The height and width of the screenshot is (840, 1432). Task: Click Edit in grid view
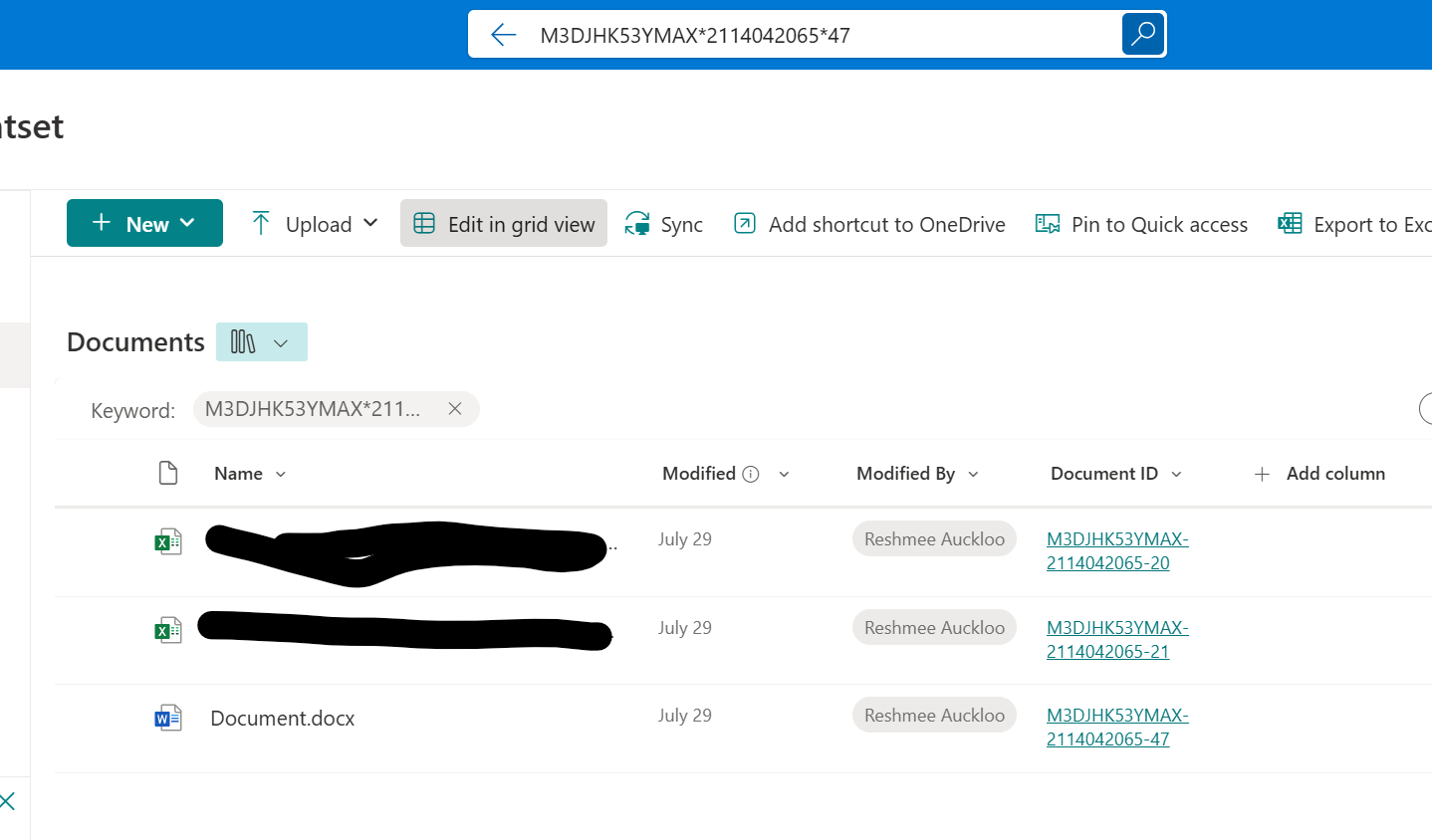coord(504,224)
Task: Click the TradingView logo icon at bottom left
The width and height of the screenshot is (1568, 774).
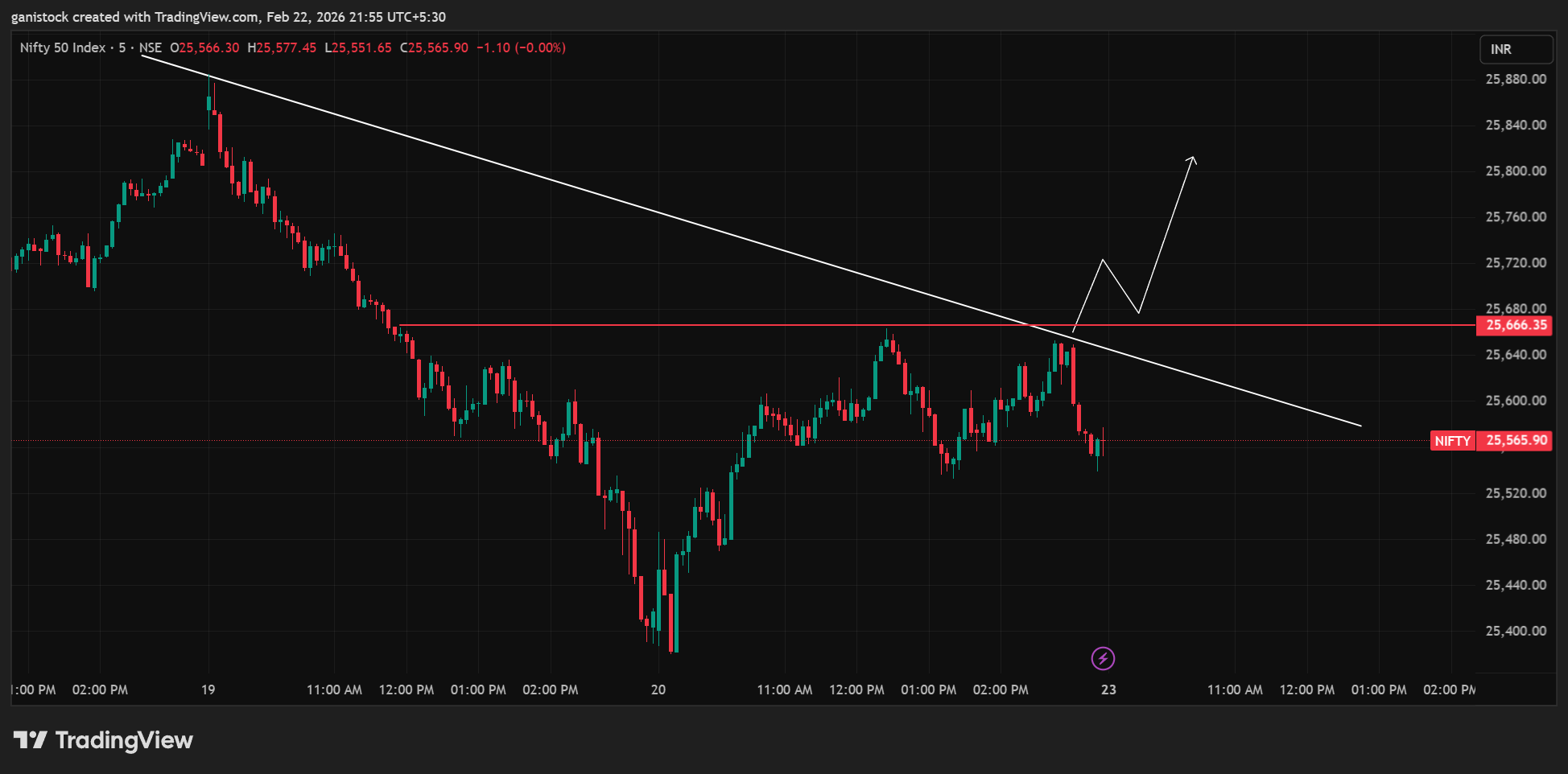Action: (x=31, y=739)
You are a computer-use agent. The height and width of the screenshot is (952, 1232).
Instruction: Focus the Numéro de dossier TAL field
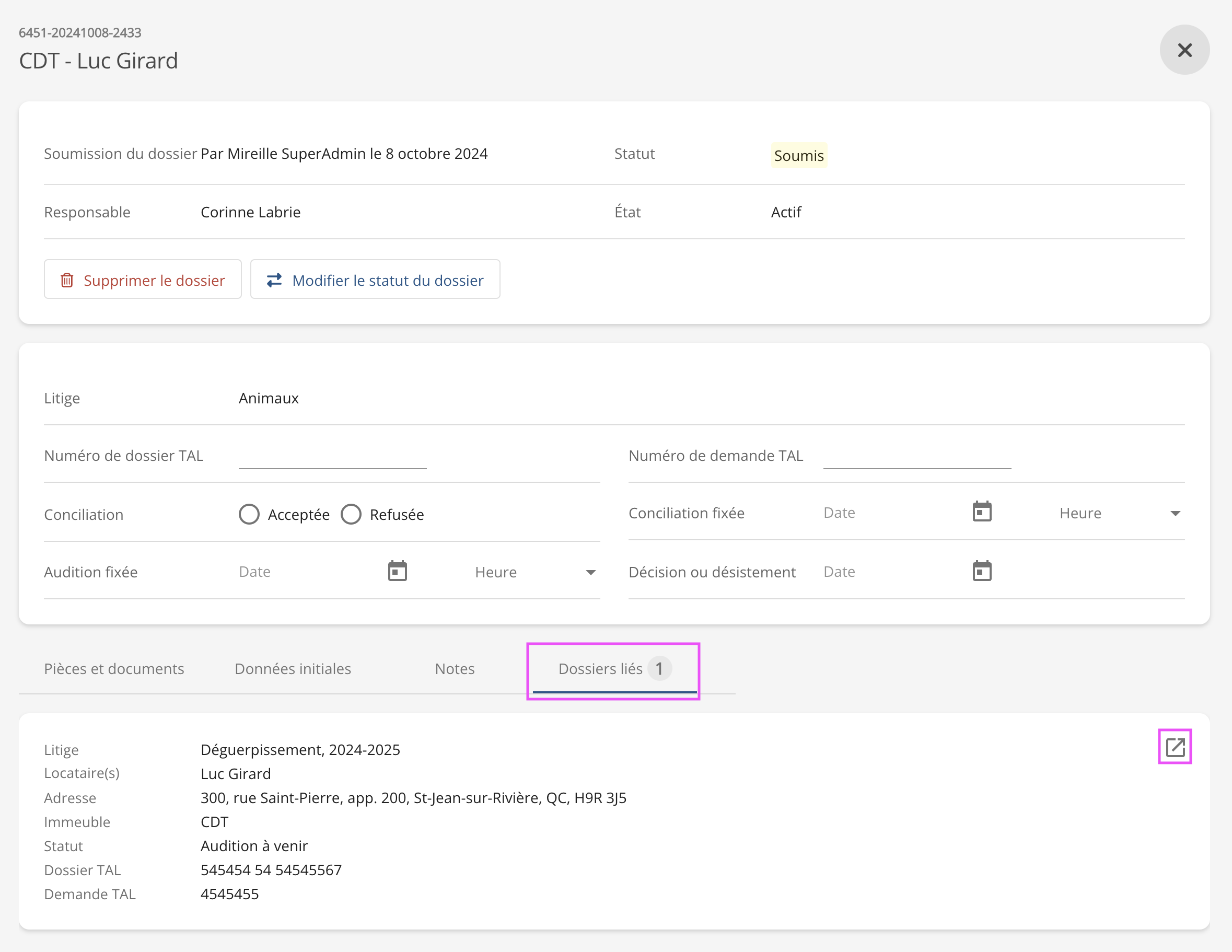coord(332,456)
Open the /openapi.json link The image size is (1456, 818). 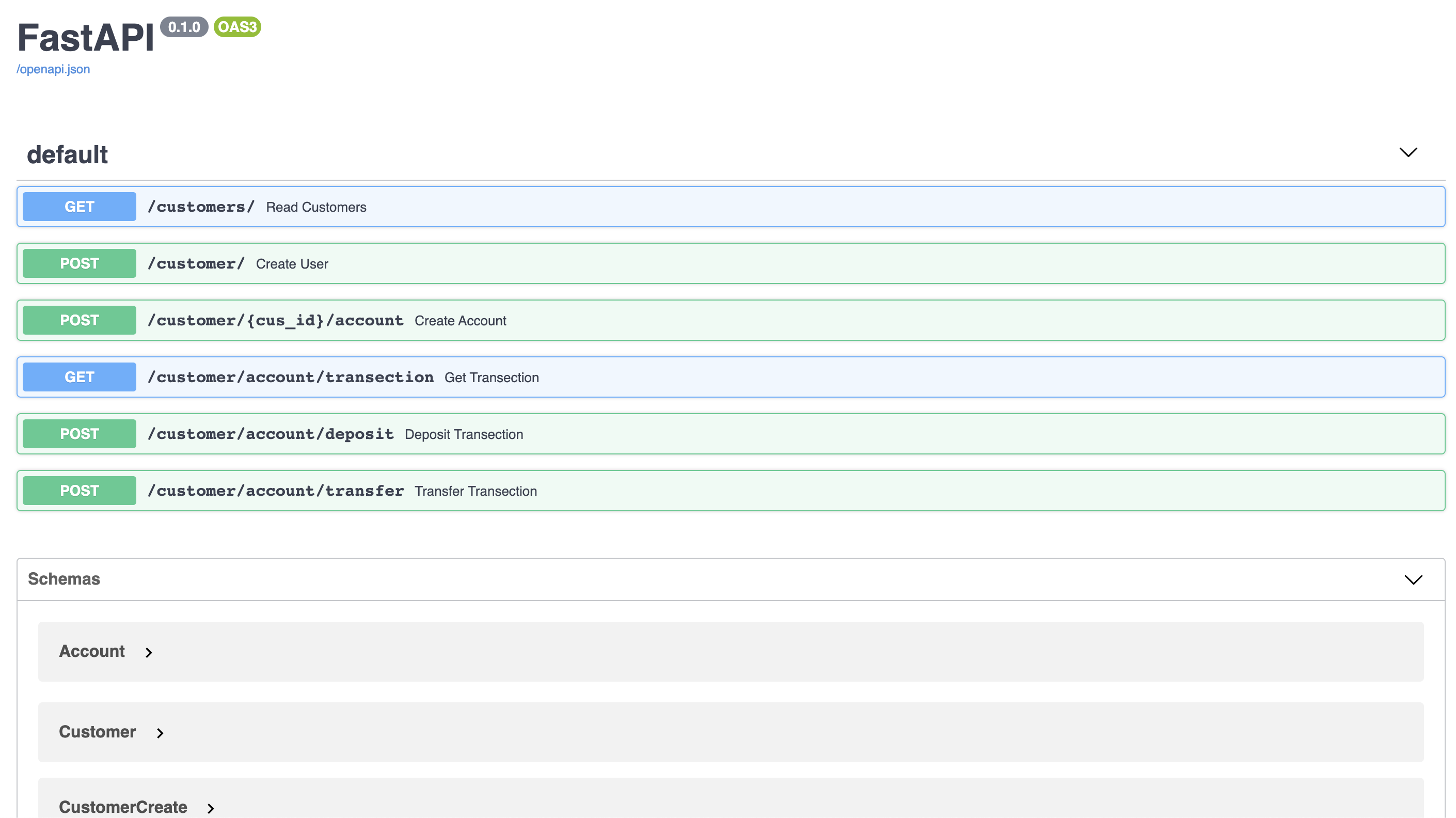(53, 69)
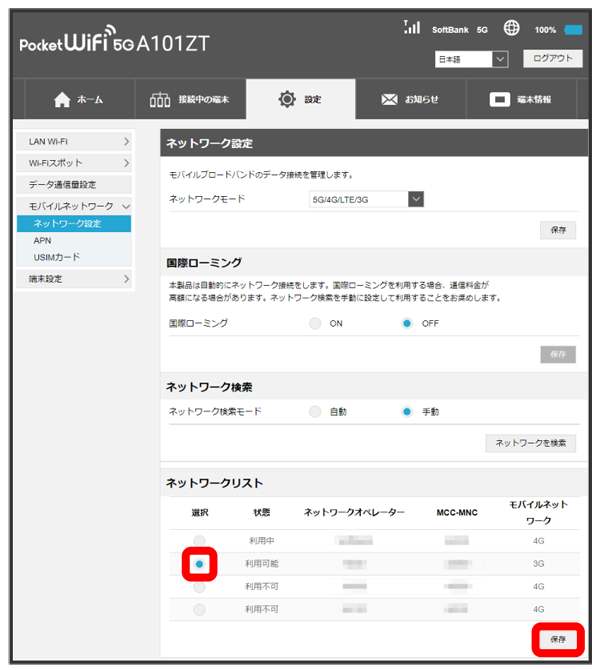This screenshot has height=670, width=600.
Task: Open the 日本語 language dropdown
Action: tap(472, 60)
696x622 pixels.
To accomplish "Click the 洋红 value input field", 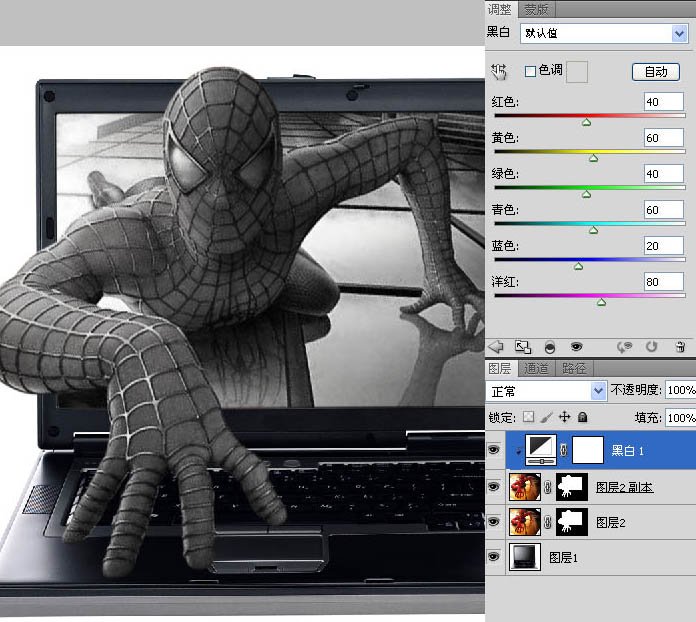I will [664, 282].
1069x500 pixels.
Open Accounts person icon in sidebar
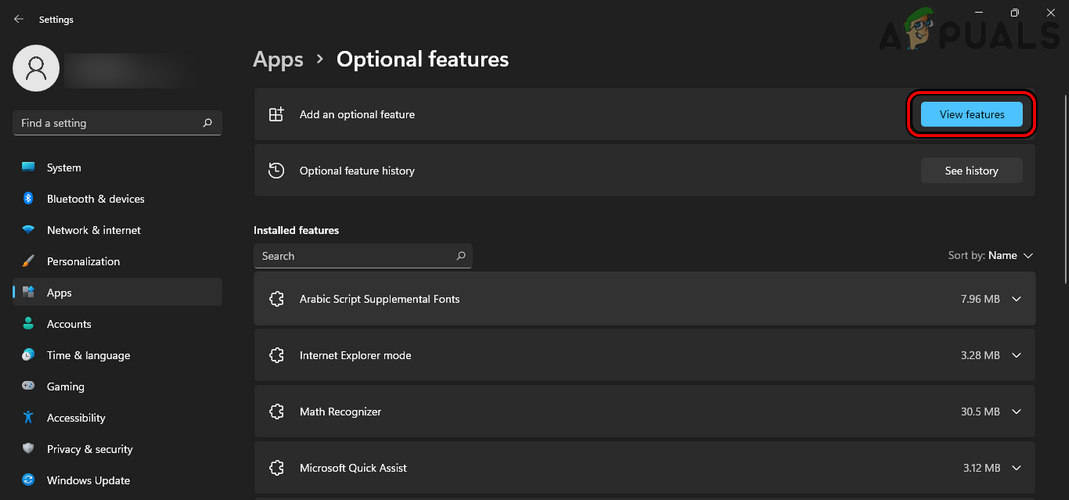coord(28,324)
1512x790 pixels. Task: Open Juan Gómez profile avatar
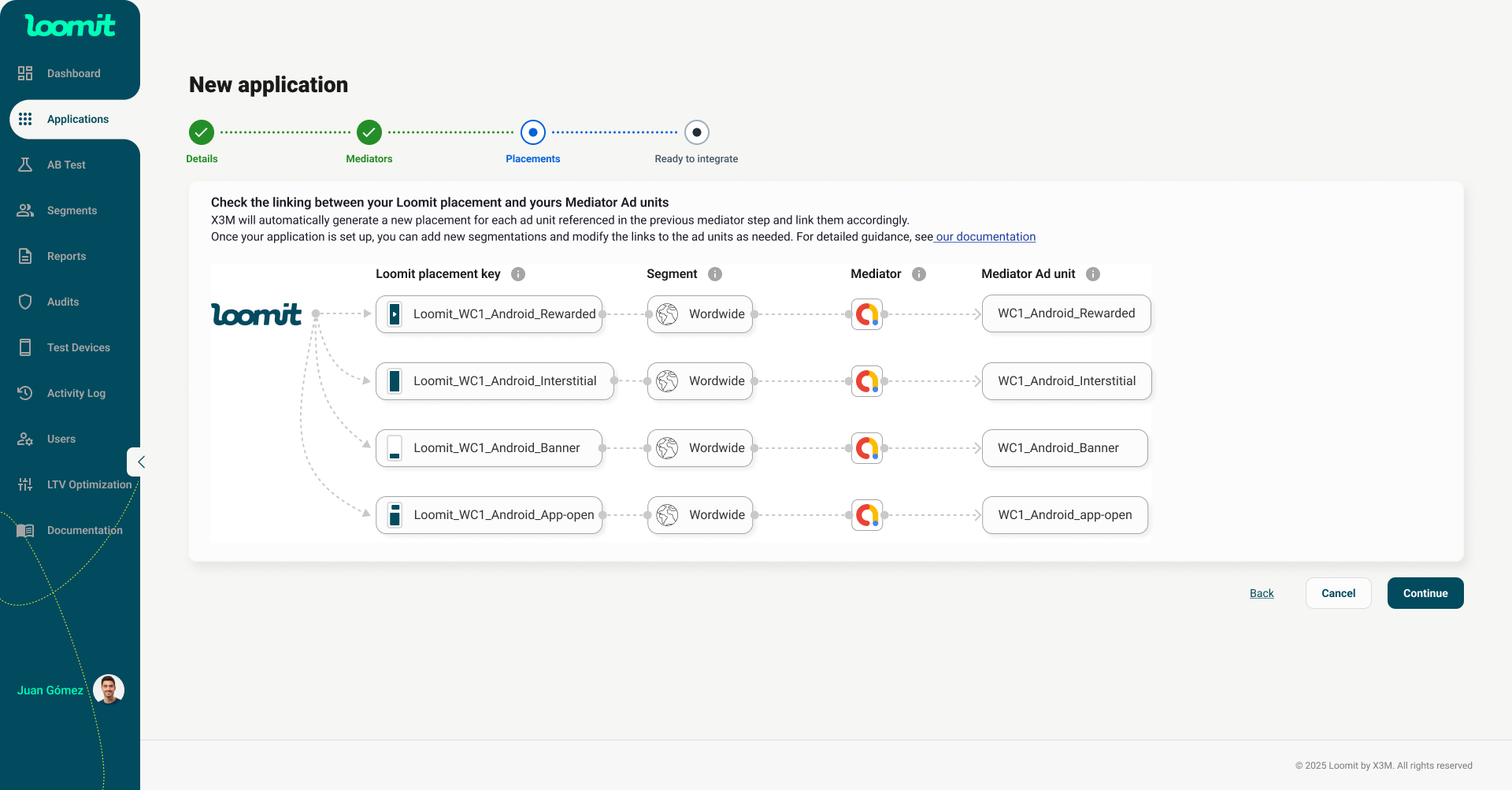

- - -

Rewrite the items from the line with "1069x500 pixels." through the end of the items, changing "sidebar" to "side panel" and leaving everything else as it is. Leave the pictures out.

### TASK OUTPUT:
1069x500 pixels.
Open Accounts person icon in side panel
coord(28,324)
1512x790 pixels. Task: Open Juan Gómez profile avatar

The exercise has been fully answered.